Wherever a line below holds the word "scrollbar", copy that line.

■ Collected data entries
-.-.-

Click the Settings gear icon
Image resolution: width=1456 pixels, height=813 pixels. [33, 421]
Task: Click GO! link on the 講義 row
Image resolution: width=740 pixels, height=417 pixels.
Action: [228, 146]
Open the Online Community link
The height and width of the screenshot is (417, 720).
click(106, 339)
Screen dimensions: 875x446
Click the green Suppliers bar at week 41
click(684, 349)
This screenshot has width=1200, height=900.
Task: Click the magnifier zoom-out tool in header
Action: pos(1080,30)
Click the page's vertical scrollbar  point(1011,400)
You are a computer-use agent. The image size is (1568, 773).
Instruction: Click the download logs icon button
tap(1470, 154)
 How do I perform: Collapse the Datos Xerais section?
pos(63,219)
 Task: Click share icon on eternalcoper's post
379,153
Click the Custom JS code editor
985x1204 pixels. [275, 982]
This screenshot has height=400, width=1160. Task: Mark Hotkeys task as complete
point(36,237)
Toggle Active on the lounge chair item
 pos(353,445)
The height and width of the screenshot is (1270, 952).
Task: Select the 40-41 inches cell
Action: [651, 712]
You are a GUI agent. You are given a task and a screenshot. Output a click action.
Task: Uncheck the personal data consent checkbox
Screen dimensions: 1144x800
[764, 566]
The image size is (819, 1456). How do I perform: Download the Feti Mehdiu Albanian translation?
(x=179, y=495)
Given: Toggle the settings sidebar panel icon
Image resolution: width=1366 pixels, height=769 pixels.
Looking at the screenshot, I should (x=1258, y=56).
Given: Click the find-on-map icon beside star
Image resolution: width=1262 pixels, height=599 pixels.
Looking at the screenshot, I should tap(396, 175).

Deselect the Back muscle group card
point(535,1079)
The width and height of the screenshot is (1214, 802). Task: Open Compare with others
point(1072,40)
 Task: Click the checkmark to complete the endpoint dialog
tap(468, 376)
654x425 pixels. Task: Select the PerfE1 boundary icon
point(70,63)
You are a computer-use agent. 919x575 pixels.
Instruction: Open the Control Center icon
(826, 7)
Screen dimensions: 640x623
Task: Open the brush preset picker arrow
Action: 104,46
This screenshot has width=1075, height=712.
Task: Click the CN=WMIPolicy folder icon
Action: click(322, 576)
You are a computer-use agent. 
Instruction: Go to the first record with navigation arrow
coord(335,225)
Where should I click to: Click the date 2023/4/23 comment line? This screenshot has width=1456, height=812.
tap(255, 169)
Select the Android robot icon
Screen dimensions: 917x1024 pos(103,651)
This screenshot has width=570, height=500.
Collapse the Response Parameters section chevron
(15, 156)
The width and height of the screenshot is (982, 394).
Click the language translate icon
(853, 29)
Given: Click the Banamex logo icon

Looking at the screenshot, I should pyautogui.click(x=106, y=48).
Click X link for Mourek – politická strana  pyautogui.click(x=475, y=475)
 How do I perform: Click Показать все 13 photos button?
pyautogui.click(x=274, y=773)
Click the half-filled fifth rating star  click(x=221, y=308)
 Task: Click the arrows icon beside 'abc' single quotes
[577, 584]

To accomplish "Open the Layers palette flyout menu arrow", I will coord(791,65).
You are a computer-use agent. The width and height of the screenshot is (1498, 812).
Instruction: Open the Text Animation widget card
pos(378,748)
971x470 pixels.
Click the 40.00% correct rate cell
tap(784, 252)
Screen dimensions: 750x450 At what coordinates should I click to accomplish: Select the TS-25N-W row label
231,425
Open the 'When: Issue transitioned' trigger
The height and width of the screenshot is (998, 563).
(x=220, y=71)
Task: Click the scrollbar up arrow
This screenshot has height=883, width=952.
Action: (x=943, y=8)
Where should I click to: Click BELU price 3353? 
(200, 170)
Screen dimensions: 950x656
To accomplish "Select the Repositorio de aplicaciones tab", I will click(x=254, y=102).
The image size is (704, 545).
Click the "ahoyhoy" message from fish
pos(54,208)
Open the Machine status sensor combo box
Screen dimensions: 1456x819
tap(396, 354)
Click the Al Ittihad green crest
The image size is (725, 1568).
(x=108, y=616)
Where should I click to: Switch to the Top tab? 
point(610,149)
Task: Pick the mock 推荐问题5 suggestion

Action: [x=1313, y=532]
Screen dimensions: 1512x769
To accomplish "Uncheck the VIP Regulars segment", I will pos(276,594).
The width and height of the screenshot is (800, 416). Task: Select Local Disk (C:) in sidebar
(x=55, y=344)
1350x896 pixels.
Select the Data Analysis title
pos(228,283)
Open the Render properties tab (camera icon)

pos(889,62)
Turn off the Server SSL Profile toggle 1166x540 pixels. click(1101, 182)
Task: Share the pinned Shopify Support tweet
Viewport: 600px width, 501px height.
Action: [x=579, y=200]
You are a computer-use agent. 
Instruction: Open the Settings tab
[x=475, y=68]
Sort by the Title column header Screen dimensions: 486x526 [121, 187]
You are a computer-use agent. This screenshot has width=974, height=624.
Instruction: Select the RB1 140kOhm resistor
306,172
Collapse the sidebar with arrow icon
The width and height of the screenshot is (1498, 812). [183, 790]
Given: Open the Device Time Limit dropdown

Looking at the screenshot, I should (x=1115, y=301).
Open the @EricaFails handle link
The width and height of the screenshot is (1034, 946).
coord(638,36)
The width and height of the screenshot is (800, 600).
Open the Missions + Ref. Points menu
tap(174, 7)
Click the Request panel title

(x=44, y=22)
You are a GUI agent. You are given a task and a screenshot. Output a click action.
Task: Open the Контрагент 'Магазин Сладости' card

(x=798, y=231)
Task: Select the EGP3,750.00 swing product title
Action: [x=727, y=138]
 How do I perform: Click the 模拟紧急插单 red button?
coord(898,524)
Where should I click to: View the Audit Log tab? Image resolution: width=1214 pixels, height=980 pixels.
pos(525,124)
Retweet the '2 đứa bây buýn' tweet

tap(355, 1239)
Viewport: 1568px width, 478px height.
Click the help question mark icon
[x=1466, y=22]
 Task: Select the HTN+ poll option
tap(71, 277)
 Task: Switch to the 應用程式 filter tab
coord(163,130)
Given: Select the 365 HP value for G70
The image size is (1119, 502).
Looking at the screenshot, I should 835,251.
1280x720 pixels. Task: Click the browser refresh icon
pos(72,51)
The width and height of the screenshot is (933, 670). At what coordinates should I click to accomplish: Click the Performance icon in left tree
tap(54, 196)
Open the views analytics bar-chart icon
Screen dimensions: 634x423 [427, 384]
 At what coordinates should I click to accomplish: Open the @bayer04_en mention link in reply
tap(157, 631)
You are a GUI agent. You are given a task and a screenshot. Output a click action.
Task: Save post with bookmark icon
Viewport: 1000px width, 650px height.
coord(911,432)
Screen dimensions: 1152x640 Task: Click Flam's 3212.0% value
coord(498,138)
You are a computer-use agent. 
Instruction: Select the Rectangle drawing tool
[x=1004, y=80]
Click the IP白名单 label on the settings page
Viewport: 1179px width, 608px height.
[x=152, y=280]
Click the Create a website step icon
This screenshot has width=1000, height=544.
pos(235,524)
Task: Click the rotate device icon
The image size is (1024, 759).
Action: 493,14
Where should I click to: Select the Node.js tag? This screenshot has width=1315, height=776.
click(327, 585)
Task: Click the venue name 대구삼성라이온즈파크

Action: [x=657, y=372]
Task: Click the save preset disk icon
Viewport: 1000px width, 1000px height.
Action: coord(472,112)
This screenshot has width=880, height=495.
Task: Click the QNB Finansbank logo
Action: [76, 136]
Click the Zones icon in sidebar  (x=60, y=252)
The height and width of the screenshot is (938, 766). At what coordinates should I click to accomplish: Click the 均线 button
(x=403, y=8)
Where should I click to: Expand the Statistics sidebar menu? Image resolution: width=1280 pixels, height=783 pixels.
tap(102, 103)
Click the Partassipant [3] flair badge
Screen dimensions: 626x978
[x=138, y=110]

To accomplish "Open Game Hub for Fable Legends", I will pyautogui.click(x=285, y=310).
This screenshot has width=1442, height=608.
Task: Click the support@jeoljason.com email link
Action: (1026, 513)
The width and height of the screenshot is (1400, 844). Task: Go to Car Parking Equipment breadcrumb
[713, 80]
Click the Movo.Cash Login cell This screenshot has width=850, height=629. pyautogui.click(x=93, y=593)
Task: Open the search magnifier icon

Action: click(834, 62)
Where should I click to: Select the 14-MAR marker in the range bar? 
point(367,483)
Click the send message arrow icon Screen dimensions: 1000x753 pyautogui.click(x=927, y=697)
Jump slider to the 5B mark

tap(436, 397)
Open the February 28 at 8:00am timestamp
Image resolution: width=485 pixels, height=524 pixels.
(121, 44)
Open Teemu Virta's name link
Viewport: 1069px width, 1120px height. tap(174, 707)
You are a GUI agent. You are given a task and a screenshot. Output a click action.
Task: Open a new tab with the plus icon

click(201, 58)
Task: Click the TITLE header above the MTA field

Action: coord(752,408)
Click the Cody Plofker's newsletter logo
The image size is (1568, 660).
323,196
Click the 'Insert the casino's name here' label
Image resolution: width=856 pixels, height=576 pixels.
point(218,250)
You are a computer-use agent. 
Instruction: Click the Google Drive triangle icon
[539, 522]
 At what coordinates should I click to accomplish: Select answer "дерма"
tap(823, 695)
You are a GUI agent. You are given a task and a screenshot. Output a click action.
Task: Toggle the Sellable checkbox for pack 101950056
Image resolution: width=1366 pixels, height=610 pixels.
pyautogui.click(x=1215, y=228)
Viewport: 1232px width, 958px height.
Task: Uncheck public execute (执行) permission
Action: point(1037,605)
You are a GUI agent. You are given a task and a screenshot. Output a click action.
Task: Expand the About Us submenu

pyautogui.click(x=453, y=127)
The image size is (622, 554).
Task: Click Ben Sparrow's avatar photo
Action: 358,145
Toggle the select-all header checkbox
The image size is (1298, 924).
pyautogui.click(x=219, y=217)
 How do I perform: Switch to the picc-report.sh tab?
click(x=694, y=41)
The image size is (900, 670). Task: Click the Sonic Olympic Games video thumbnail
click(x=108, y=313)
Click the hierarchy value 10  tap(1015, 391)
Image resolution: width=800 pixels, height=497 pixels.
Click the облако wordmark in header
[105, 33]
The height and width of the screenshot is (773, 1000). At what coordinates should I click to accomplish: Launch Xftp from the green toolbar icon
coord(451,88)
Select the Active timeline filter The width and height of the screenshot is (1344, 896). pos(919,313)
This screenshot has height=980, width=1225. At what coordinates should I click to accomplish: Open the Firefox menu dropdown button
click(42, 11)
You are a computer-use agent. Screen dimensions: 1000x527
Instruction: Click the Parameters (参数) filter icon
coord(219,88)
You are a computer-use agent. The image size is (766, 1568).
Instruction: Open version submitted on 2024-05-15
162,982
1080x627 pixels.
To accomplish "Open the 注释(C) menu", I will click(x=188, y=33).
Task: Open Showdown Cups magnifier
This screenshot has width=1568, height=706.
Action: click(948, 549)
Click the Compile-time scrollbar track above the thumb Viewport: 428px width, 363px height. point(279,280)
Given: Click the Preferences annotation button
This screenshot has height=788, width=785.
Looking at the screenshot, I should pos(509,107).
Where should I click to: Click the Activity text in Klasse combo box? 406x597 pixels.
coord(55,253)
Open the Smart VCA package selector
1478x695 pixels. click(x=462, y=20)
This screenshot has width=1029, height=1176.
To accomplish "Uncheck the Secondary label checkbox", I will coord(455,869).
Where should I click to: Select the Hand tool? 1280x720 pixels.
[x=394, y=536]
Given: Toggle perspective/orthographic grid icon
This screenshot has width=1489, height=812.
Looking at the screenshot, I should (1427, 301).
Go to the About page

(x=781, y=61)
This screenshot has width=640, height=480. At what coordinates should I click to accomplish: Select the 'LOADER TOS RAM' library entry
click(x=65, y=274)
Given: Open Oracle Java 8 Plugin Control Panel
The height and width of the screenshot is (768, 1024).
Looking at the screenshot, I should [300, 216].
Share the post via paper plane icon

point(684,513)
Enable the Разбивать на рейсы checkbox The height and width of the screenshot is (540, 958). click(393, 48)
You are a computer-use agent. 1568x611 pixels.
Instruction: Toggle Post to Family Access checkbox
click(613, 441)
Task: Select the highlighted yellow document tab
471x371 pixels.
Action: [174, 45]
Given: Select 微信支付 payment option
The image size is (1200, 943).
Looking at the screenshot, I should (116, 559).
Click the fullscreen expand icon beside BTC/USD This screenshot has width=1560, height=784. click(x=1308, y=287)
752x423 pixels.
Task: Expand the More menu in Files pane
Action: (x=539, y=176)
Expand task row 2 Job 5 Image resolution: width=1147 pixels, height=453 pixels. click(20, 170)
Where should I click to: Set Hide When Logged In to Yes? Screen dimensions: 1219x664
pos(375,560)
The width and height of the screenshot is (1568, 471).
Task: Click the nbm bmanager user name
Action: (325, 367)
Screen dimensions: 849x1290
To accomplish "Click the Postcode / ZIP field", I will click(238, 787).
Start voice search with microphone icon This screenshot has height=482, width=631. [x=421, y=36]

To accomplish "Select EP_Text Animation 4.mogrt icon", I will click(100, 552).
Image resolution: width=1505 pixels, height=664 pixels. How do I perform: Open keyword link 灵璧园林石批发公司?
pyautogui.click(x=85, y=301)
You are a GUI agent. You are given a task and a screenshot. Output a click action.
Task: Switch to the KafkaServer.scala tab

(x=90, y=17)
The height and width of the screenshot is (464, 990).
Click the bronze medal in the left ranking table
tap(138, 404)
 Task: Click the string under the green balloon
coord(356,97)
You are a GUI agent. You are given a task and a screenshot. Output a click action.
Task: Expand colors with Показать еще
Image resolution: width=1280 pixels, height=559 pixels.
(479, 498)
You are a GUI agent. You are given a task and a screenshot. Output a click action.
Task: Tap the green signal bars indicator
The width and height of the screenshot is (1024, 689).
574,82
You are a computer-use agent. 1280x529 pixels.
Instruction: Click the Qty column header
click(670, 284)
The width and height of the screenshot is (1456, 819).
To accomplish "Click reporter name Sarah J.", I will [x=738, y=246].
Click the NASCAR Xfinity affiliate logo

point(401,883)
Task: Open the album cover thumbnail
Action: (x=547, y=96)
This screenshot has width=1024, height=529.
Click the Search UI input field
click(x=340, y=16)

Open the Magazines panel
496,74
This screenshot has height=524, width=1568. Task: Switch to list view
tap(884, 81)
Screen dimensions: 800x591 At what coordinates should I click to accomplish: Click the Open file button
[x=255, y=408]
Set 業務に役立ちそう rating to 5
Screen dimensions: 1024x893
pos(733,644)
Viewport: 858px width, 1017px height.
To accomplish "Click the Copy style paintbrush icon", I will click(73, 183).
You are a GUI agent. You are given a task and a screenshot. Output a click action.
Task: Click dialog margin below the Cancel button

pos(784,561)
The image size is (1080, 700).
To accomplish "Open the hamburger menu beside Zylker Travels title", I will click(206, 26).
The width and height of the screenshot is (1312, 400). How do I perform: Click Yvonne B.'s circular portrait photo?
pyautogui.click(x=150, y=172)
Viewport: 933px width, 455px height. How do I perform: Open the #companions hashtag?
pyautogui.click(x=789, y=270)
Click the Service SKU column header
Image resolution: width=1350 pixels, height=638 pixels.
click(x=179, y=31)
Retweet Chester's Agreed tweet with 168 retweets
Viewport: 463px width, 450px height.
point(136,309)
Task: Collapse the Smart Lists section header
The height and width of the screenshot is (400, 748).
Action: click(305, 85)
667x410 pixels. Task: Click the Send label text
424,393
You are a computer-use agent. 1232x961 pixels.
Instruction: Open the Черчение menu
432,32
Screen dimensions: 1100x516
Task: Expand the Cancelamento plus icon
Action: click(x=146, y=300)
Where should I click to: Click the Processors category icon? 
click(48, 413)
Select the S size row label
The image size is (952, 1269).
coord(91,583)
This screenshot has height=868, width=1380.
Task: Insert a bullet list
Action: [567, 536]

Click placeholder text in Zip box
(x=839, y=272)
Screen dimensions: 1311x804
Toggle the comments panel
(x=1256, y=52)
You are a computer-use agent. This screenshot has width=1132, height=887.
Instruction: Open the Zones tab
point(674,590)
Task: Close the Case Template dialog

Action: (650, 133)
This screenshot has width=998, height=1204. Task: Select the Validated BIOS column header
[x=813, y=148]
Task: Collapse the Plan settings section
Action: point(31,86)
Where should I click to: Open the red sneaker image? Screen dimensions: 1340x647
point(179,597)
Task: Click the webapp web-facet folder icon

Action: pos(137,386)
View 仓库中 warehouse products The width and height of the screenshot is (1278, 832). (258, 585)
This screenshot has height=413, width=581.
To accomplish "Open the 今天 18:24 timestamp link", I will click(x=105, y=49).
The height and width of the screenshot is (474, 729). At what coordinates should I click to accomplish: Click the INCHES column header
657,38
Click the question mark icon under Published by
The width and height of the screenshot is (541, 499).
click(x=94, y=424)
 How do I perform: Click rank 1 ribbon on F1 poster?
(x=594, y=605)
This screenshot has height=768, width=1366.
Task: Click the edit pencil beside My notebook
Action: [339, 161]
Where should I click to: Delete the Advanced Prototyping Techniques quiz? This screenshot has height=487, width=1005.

-.-.-

■ Reply to the task
Click the page's vertical scrollbar  point(1011,400)
Task: Click the scrollbar up arrow
Click the Compile-time scrollbar track above the thumb Viewport: 428px width, 363px height. point(279,280)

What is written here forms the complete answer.